Il sindaco dell'Aquila, Pierluigi Biondi, ha consegnato al Presidente un documento contenente l'appello affinche' il Governo adotti misure importanti ed urgenti per fornire nuovo impulso alla rinascita dei territori colpiti dal sisma 2009. "Oltre ad aver ringraziato il Capo dello Stato per la sua significativa presenza in citta' - spiega il sindaco Biondi - ho sottoposto alla sua attenzione una breve memoria, con l'auspicio che i contenuti possano essere estesi alle massime autorita' governative". "Questa terra ha bisogno, come accaduto sempre da 10 anni a questa parte, di un interlocutore nominato dall'esecutivo che funga da raccordo tra le istituzioni centrali e quelle dei territori colpiti dal terremoto: una figura determinante, che mi auguro possa essere individuata in tempi rapidi, per non pregiudicare il percorso di ripresa economica, sociale e culturale intrapreso - spiega il primo cittadino - Non meno importante, inoltre, e' la conferma della Struttura di Missione istituita presso la Presidenza del Consiglio dei ministri, necessaria per monitorare i processi di ricostruzione e programmare gli interventi sostenuti con le risorse messe a disposizione dal Comitato interministeriale per la programmazione economica". "E' inoltre necessario che gli organismi legislativi riprendano in mano il dossier L'Aquila, gia' condiviso con rappresentanti istituzionali, parti sociali e associazioni di categoria, contenente misure che riteniamo utili per accelerare alcuni procedimenti, soprattutto nella ricostruzione pubblica"

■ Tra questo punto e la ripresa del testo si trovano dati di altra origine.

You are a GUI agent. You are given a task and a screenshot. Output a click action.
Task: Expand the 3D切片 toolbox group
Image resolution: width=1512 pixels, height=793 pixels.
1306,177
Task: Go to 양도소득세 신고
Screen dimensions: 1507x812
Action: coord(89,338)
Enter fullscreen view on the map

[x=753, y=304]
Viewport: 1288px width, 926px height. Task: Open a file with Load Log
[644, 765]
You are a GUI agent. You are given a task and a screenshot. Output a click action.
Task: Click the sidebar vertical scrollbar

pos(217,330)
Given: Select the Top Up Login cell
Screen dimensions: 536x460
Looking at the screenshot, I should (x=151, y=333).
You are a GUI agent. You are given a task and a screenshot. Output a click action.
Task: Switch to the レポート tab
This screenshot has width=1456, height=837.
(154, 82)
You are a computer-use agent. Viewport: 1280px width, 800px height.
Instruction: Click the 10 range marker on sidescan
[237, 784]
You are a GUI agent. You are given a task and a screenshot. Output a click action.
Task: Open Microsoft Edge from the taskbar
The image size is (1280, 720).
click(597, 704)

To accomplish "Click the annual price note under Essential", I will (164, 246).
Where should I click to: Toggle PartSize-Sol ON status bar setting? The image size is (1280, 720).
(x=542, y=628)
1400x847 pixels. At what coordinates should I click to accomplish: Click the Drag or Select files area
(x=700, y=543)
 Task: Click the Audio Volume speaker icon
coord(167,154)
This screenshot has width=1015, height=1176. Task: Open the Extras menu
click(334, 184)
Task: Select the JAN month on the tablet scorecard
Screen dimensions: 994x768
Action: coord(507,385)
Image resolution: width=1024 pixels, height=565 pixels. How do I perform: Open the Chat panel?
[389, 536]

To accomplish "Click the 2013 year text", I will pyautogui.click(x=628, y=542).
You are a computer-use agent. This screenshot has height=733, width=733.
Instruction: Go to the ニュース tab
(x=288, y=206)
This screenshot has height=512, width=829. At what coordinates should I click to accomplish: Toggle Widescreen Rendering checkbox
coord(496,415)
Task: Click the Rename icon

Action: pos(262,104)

"Siamo quelli che ancora non c'erano nel 2009", hanno detto i bambini della Direzione didattica 'Galileo Galilei' di Paganica, nati dopo il sisma del 6 aprile 2009 dell'Aquila nella loro esibizione e protagonisti, insieme con altri mille ragazzi provenienti da tutta Italia, della giornata di inaugurazione dell'anno scolastico, nel capoluogo abruzzese, alla presenza del presidente della Repubblica Sergio Mattarella e del neo ministro dell'Istruzione Lorenzo Fioramonti. Un messaggio di speranza, lanciato dal piazzale della 'Primaria Mariele Ventre' in uno dei cosiddetti Musp, i moduli a uso provvisorio, in attesa delle nuove scuole, che ancora, dopo 10 anni devono essere ultimate. I ragazzi hanno aperto la maratona televisiva di Rai Uno, nel corso della trasmissione 'Tutti a Scuola', condotta da Flavio Insinna e Francesca Fialdini e aperta da Enrico Nigiotti e The Jackal. Sul palco anche Ron, Veronica Pivetti; Noemi, con la calciatrice Sara Gama, la nuotatrice Simona Quadarella, i due atleti paralimpici Lorenzo Marcantognini e Margherita Paciolla, con il presidente del Coni, Giovanni Malagò, e il presidente del Comitato Paralimpico, Luca Pancalli.